Is there any DDS implementation using shared memory inside system?

Hi all,

im just curious on this, i can see some vendors working on dds implementation.
but is there any dds implementation supports shared memory? or working?

thanks in advance,
Tomoya

5 Likes

A question like this is better for answers.ros.org, but I’ll give you a quick answer here.
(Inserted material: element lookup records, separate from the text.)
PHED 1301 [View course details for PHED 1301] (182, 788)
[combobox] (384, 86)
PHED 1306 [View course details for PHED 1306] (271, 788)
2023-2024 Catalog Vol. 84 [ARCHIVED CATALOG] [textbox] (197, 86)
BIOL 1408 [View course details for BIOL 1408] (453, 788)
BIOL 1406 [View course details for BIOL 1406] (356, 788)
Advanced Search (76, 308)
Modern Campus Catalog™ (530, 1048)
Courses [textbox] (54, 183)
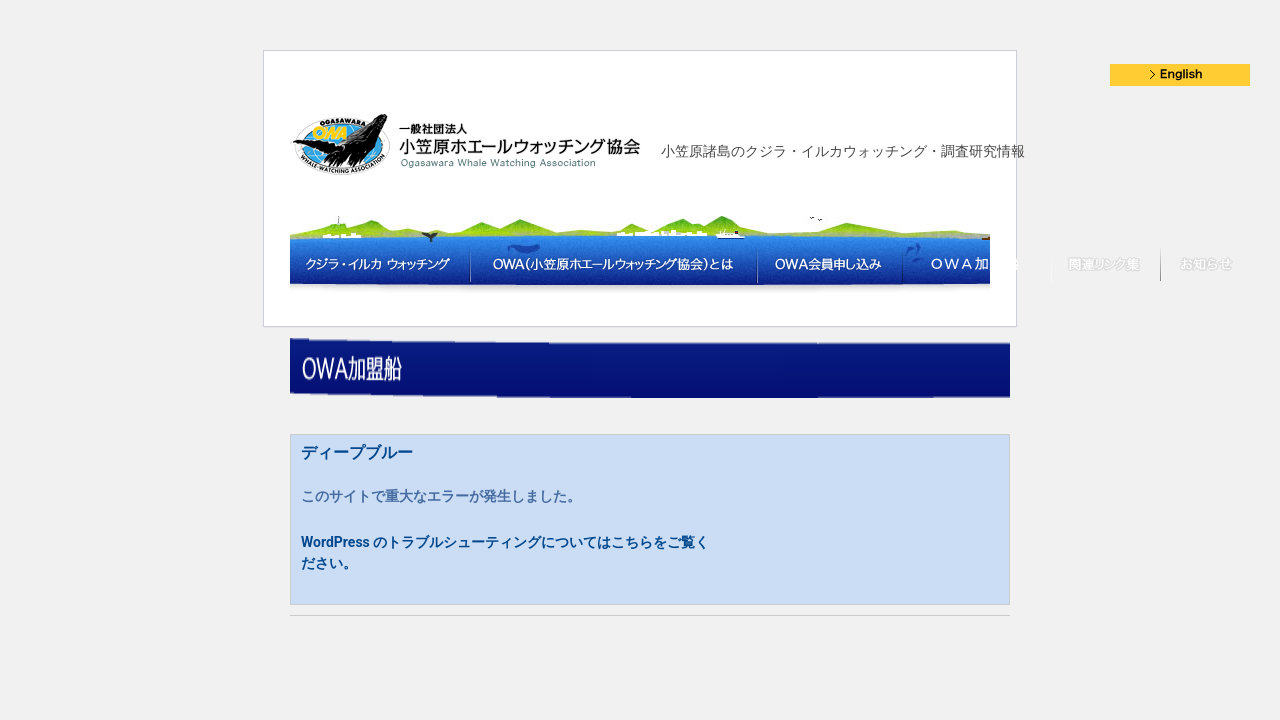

  • The RTI Connext DDS implementation definitely has the ability to use shared memory for DDS clients running on the same computing node, and as I recall will do so automatically. However, it will still marshal data because it needs to do so for many of the features of Connext DDS, such as logging and introspection.
  • eProsima’s FastRTPS apparently does not use shared memory yet but it is on their roadmap.
  • OpenSplice DDS does use shared memory internally. I don’t know if this implementation marshals data for shared memory.
2 Likes

@gbiggs

thanks, i will look into them.

confirmed that RTI Connext DDS used shared memory, actually it maps shm in the process space. but so far our internal performance test tells us it is not so good for latency. connext dds implementation is provided as binary so we are not sure what’s going on. is there any specific room we should have this conversation. maybe just asking for RTI’s help?

What sort of latency are you seeing? Could the data marshalling and unmarshalling cover it?

1 Like

@gbiggs

sorry to be late to get back here,

Publisher:Subscriber=1:1, skylake, Ubuntu16.04

msg size [KB] Latency [msec]
4 0.1972224281
64 1.5988755584
256 6.1639215946
2048 59.9750656127
8192 201.675012207

i was expecting much faster since it uses shared memory.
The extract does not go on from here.